The Trump administration on Friday asked the U.S. Supreme Court to let it detain people arrested in its immigration crackdown without allowing them to seek bond, even if they have lived in the country for years. The filing, made public Friday, urges the justices to overturn a May decision by a divided panel of the 6th U.S. Circuit Court of Appeals that rejected the administration’s reinterpretation of a decades-old immigration law now underlying its mass detention policy.

The administration filed the appeal earlier this week, before the Supreme Court handed it a pair of major wins on immigration policy on Thursday, including rulings that allowed it to strip hundreds of thousands of Haitian and Syrian immigrants of protections against deportation.

At the heart of the dispute is a legal question over who qualifies as an “applicant for admission” under federal immigration law. Bucking a longstanding interpretation, the Department of Homeland Security last year took the position that non-citizens already living in the United States — not just people arriving at the border — fall into that category and are therefore subject to mandatory detention without bond while their removal proceedings are pending.

The Board of Immigration Appeals, a part of the Justice Department, issued a decision in September that adopted that interpretation. Immigration judges nationwide began ordering mandatory detention as a result.

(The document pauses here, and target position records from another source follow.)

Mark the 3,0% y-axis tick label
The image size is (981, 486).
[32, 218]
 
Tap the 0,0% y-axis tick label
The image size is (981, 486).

Solicitor General D. John Sauer, in the petition, urged the justices to intervene and resolve what he described as a “critically important question of immigration law.” He argued that “detaining aliens who are living in the country after an illegal entry while their removal proceedings unfold prevents those aliens from evading hearings and helps ensure their removal from the United States.”

The 6th Circuit’s ruling came in cases out of Michigan involving citizens of Mexico, El Salvador, Venezuela, Nicaragua and Guatemala who had lived in the United States for years before being arrested by Immigration and Customs Enforcement or Customs and Border Protection. A 2-1 panel of the Cincinnati-based appeals court held that the administration misinterpreted a provision of the Illegal Immigration Reform and Immigrant Responsibility Act of 1996 and that the migrants were denied bond hearings in violation of their due process rights under the Fifth Amendment.

Three federal appeals courts have joined with hundreds of lower-court judges in rejecting the administration’s detention practice, while two other appeals courts have endorsed it. Sauer noted that split as he asked the Supreme Court to take up the matter. The case is one of several immigration detention disputes working their way toward the high court as the Trump administration accelerates enforcement and thousands of detained immigrants challenge their custody in habeas corpus petitions.